* [DÉFIS]:
1. D'après le texte de la page, quel rang occupe Where We Going? parmi les albums de Reginald Omas Mamode IV ?
2. Recopiez mot pour mot le texte de la page, en commençant au passage qui contient « Tiraillé entre l’environnement » et en vous arrêtant après « sur la route. ».

Tiraillé entre l’environnement paradisiaque et les drames historiques propres aux îles Mascareignes, le beatmaker londonien d’origine mauricienne nous en dit plus sur la portée de ses racines dans le processus d’enregistrement de son nouvel album.

En partie imaginé lors d’un voyage initiatique aux îles Mascareignes, Where We Going? est le troisième album de Reginald Omas Mamode IV. Accompagné de ses frères et de sa sœur, le compositeur électronique est parti à la recherche de quelques branches méconnues de son arbre généalogique et en a profité pour dessiner le squelette de son nouvel opus sur la route.

* [DONNÉES FOURNIES]:
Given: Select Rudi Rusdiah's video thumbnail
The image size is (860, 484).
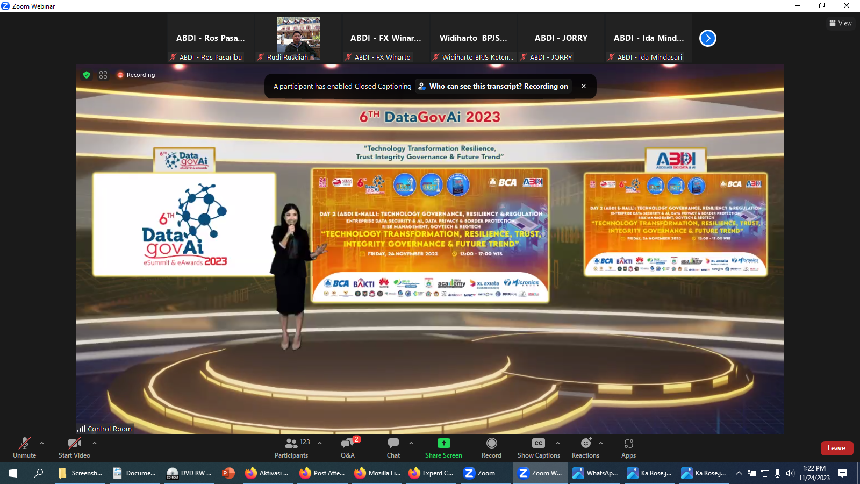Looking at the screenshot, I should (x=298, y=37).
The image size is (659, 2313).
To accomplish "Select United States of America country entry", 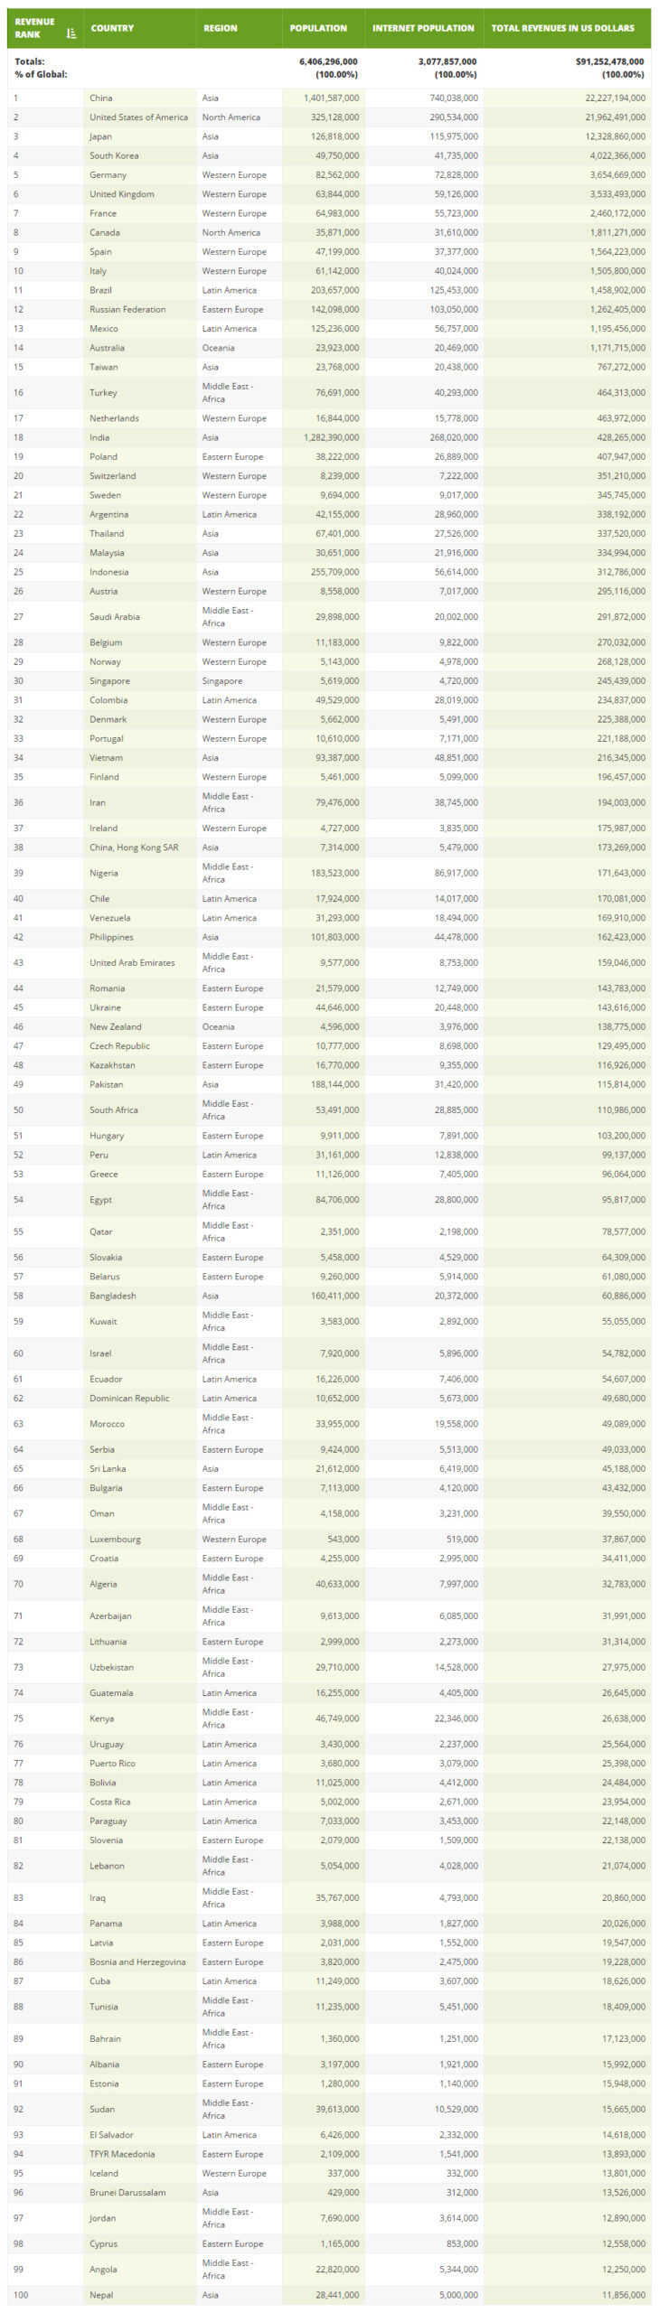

* [RÉPONSES DE L'EXERCICE]:
1. C'est son troisième album.

2.
Tiraillé entre l’environnement paradisiaque et les drames historiques propres aux îles Mascareignes, le beatmaker londonien d’origine mauricienne nous en dit plus sur la portée de ses racines dans le processus d’enregistrement de son nouvel album.

En partie imaginé lors d’un voyage initiatique aux îles Mascareignes, Where We Going? est le troisième album de Reginald Omas Mamode IV. Accompagné de ses frères et de sa sœur, le compositeur électronique est parti à la recherche de quelques branches méconnues de son arbre généalogique et en a profité pour dessiner le squelette de son nouvel opus sur la route.